As a result, the CFPB did not properly consider the costs and benefits either to consumers or to service providers, the complaint says.

Arbitrary and capricious. The same defects in the study that violated the APA’s procedural requirements make the resulting regulation arbitrary and capricious, the complaint continues. The organizations allege that the evidence actually shows that arbitration is at least as fair to consumers as litigation while being more efficient and more easily available.

On the other hand, the Bureau "vastly overstated the fairness, timeliness, and value of class-action litigation to consumers, and it downplayed the harms of widespread class-action litigation to businesses and the economy generally," the organizations claim.

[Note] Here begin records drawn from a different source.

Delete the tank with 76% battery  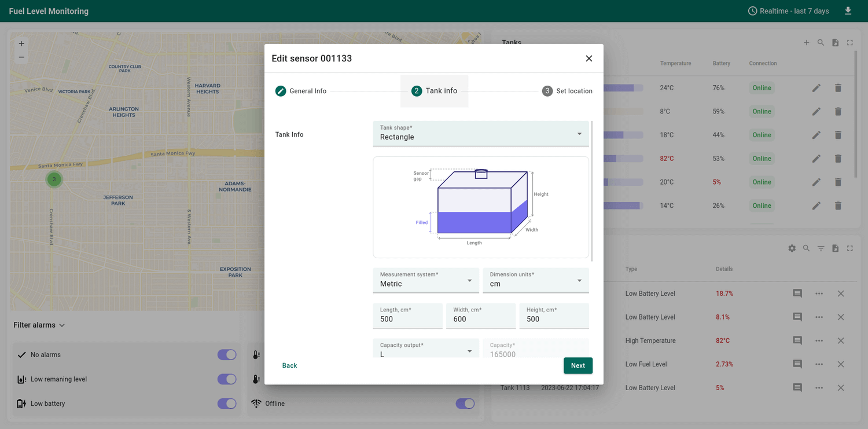click(x=837, y=88)
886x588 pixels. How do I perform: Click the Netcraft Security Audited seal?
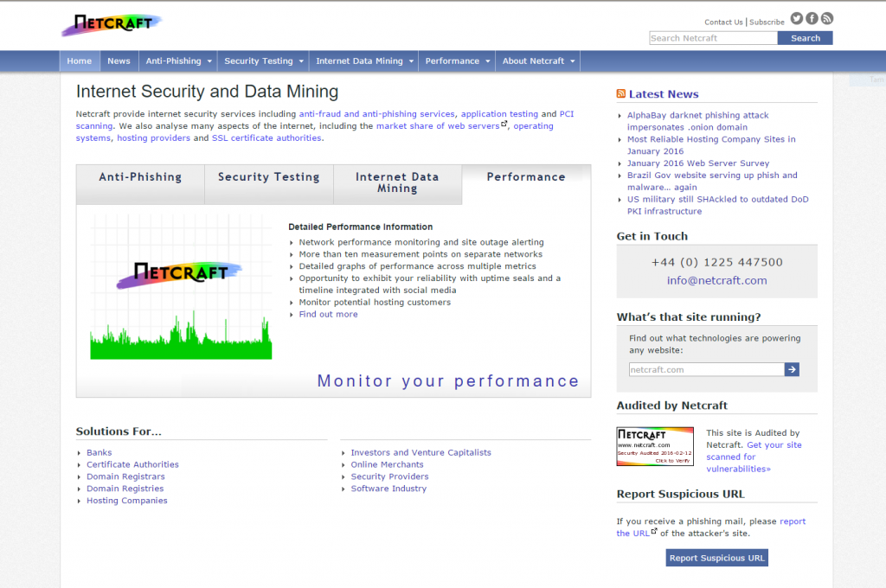coord(655,446)
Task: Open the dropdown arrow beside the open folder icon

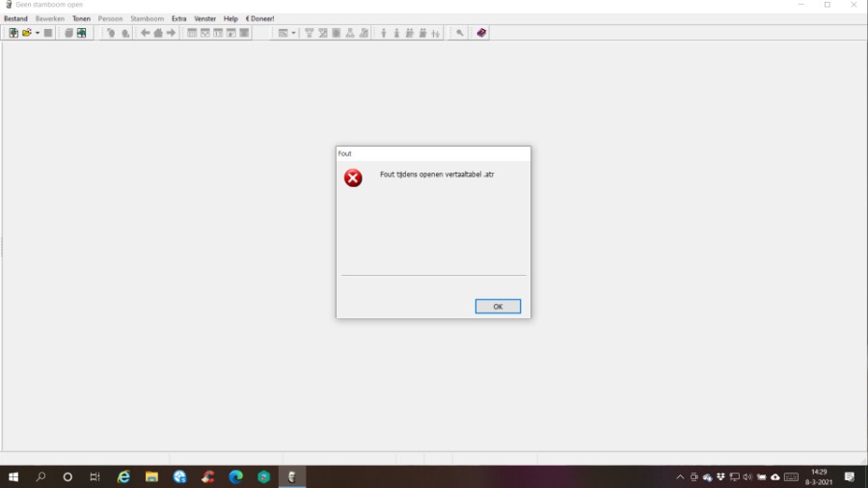Action: [38, 33]
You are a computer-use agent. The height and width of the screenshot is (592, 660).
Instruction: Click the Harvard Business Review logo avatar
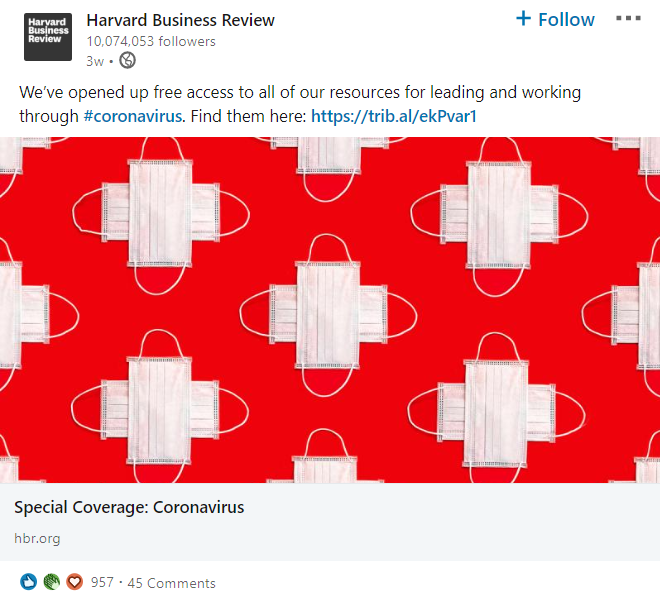[x=48, y=37]
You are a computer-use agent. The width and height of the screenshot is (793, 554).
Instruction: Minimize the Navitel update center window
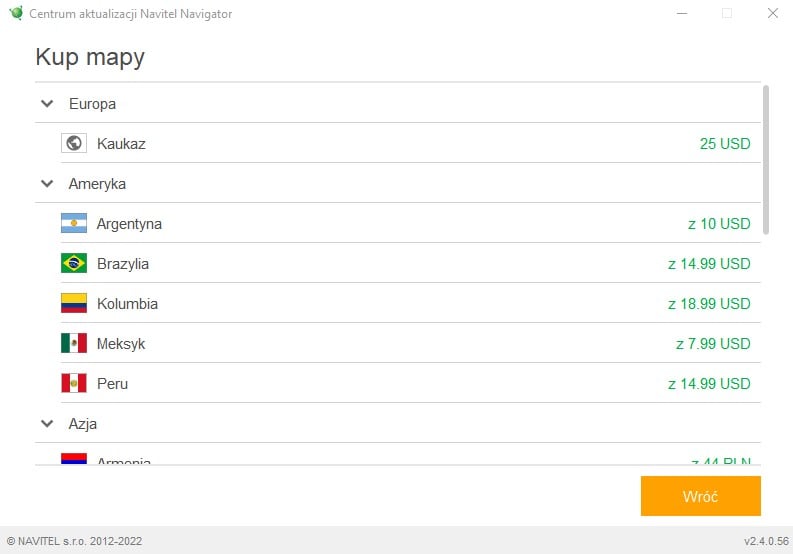(x=681, y=13)
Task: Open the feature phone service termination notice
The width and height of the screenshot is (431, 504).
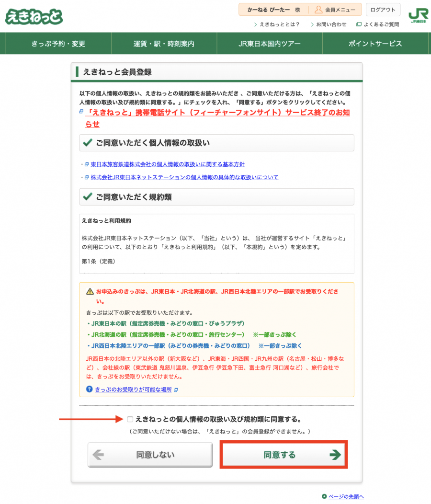Action: click(x=217, y=113)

The CFPB did not consider any alternatives to the total class-action ban, the complaint adds.

Dodd-Frank Act. The Dodd-Frank Act authorizes the Bureau to adopt restrictions on arbitration only if they are "in the public interest and for the protection of consumers," the complaint observes. The evidence about the benefits to consumers of arbitration make clear that the Bureau’s regulation fails that test, the organizations assert.

Most consumer claims turn on individual, specific factual situations that are not amenable to class action treatment, the organizations claim. Litigating such claims would be prohibitively expensive, so if the claims cannot be pursued through arbitration they cannot be pursued at all. The Bureau has cited "no corresponding public benefits" of the rule, the complaint asserts.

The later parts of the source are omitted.